Documentation
¶
Overview ¶
Package vectorindex provides an in-memory HNSW vector index for fast approximate nearest-neighbor search over chunk/entity embeddings.
It replaces the previous O(n) brute-force scan (store.CosineSimilarity over every chunk) with a logarithmic HNSW lookup, while keeping the SQLite store as the single source of truth: the index is rebuilt from BLOBs on boot via BuildFromStore. Concurrent reads + writes are safe (sync.RWMutex).
Index ¶
Constants ¶
This section is empty.
Variables ¶
var ErrDimMismatch = errors.New("vectorindex: vector dimension mismatch")
ErrDimMismatch is returned when a vector's dimension doesn't match the index's established dimension.
var ErrEmptyQuery = errors.New("vectorindex: empty query vector")
ErrEmptyQuery is returned when Search is called with an empty query vector.
Functions ¶
This section is empty.
Types ¶
type HNSW ¶
type HNSW struct {
// contains filtered or unexported fields
}
HNSW is a small, pure-Go Hierarchical Navigable Small World index.
It replaces the initial coder/hnsw wrapper, which shipped with broken top-k eviction (Max() on a min-heap returned data[last], evicting a near- arbitrary candidate instead of the worst). See: https://github.com/coder/hnsw/blob/v0.6.1/heap/heap.go#L85
This implementation follows Malkov & Yashunin (arXiv:1603.09320) with the conventional simplifications used by many OSS ports (FAISS, hnswlib):
- Layer-0 is the full graph; higher layers are probabilistically sampled copies with exponential decay (Ml = 1/ln(M)).
- Candidate/dynamic list uses a two-heap strategy: a max-heap of the top-k found so far, and a min-heap of candidates to expand next.
- Cosine similarity is the default; vectors are not normalized in place (caller should normalize if they care about strict cosine).
Safe for concurrent use: all public methods take the RWMutex.
func NewDefaultHNSW ¶
func NewDefaultHNSW() *HNSW
NewDefaultHNSW is the conventional M=16, efSearch=50, efConstruction=200 configuration.
func NewHNSW ¶
NewHNSW constructs an empty index with explicit parameters. m is the max neighbors per node (>=4, default 16 when <=0). efConstr is the ef parameter used during Add (default 200). efSearch is the ef parameter used at query time (default 50).
type Index ¶
type Index interface {
// Add inserts (or replaces) a vector under id. vec must match the
// dimensionality of previously-added vectors; if not, an error is
// returned (first Add establishes the dimension).
Add(id string, vec []float32) error
// Remove drops id from the index.

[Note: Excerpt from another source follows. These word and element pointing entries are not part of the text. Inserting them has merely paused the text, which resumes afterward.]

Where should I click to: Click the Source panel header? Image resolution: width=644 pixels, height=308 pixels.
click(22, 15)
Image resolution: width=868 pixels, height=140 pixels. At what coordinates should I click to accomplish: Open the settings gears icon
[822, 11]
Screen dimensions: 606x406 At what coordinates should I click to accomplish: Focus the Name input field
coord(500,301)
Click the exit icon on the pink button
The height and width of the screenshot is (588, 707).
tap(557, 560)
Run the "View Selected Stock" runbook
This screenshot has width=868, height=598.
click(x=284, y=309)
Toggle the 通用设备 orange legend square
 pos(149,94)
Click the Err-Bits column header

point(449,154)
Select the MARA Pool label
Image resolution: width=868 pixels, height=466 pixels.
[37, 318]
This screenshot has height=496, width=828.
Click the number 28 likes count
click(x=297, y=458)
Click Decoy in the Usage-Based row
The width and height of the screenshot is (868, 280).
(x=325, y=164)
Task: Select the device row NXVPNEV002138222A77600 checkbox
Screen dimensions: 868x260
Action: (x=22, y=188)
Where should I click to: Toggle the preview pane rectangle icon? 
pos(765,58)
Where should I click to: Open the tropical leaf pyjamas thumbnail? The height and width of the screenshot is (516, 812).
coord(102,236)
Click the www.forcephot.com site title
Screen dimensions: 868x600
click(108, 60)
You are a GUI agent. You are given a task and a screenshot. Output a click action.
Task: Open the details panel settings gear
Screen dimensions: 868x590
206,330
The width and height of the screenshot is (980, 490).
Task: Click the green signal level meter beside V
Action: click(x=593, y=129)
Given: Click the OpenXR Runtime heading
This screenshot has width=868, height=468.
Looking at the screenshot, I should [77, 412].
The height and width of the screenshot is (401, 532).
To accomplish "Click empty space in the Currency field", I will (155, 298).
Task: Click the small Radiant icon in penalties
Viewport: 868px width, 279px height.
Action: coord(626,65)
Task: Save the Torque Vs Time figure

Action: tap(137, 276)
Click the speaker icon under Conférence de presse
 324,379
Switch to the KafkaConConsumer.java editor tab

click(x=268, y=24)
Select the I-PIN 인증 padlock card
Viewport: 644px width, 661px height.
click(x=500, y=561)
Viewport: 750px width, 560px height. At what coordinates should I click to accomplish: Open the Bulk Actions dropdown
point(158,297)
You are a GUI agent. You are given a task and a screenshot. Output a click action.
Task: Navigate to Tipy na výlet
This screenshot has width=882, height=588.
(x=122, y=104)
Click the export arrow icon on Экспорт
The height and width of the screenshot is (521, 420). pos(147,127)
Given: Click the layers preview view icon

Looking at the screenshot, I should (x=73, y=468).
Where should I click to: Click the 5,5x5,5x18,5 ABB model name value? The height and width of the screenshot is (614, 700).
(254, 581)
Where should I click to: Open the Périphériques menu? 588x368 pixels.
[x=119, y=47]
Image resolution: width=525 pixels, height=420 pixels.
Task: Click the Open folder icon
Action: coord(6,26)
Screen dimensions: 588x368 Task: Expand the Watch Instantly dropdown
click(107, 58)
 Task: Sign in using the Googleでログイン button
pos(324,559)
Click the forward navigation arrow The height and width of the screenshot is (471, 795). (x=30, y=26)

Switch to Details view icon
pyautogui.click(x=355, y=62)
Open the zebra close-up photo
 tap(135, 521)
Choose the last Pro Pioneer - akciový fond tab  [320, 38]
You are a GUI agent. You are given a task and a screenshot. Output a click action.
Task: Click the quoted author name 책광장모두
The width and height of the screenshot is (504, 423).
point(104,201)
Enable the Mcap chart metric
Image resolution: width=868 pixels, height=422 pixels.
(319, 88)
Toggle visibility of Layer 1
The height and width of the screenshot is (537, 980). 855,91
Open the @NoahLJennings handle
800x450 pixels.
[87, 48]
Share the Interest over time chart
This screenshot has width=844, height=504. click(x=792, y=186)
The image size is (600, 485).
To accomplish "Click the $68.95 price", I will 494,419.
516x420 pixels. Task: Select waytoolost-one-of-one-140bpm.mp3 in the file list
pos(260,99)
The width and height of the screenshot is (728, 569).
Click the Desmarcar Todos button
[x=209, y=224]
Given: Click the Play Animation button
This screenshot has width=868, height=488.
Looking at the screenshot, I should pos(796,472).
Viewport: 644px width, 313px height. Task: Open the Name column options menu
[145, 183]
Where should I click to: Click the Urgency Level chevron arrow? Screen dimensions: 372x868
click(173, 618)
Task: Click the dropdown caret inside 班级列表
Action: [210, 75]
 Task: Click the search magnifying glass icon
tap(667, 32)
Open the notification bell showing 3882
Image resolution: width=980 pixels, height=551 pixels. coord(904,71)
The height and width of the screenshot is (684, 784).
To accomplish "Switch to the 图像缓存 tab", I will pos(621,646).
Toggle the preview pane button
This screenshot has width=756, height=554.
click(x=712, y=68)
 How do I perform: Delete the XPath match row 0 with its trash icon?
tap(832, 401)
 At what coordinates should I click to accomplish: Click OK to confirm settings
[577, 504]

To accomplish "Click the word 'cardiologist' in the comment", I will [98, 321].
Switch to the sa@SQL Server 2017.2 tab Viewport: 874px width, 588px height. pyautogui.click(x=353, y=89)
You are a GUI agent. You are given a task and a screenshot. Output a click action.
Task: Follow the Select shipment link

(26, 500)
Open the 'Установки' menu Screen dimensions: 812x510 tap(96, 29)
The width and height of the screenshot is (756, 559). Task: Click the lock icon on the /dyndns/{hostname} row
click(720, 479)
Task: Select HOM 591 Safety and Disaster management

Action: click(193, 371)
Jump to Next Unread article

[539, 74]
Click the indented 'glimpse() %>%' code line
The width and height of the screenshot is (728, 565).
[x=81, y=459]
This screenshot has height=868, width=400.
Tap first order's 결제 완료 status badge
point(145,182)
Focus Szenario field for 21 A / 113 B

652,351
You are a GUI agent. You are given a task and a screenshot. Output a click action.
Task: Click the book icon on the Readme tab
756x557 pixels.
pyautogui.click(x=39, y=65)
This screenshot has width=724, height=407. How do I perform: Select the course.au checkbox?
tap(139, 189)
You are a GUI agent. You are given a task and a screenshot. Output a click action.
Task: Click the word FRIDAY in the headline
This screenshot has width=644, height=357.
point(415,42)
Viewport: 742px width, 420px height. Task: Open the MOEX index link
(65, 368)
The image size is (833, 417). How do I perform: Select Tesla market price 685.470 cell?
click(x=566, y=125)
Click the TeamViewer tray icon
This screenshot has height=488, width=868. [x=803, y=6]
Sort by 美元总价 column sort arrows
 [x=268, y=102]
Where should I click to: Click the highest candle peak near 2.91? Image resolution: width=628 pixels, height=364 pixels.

Missing ids are a no-op.
Remove(id string) error
// Search returns the top-k most similar vectors to query, ordered by
// descending cosine similarity.
Search(query []float32, k int) ([]Hit, error)
// Size returns the number of vectors currently in the index.
Size() int
// Dims returns the vector dimension (0 before first Add).
Dims() int
}
Index is the vector-index interface. Implementations must be safe for concurrent use by multiple goroutines.
func BuildFromStore ¶
BuildFromStore scans every (chunk, embedding) row in st and loads it into a fresh HNSW index. The embedding model is auto-detected from the first row; if multiple models coexist, only the dominant one is indexed (warning logged).
Returns an empty index (Size()==0) when there are no embeddings yet — this is the common case on a fresh install and not an error.